THE PROBLEM:
Collect all lines from the records below that include the word "will".

ENTRIES SUPPLIED:
----
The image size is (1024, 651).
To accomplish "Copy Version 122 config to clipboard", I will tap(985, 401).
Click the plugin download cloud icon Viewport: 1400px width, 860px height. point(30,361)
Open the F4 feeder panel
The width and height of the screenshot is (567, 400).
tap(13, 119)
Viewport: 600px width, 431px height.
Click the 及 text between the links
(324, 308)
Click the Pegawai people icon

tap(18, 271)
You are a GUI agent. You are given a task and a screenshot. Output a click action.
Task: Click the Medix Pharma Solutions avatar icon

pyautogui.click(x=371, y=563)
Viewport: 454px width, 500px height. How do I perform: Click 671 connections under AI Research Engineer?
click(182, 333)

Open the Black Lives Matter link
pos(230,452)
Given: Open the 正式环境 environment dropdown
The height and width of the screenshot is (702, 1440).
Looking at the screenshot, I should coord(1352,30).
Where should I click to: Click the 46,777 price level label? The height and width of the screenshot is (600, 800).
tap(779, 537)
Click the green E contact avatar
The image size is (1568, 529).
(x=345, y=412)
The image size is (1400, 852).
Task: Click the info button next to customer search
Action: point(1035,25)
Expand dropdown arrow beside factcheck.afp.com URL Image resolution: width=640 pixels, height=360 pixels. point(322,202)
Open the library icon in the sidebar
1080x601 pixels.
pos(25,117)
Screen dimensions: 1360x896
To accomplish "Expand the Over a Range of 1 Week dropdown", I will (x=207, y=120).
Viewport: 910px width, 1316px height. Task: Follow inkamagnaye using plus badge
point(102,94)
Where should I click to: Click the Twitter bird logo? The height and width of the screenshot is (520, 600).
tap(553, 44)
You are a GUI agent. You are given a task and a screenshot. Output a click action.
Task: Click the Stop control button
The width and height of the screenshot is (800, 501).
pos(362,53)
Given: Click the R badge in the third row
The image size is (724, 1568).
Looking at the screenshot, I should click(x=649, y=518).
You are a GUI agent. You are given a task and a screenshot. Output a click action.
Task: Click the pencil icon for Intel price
----
REPLY:
To accomplish "Copy Version 122 config to clipboard", I will tap(985, 401).
To accomplish "Expand the Over a Range of 1 Week dropdown", I will (x=207, y=120).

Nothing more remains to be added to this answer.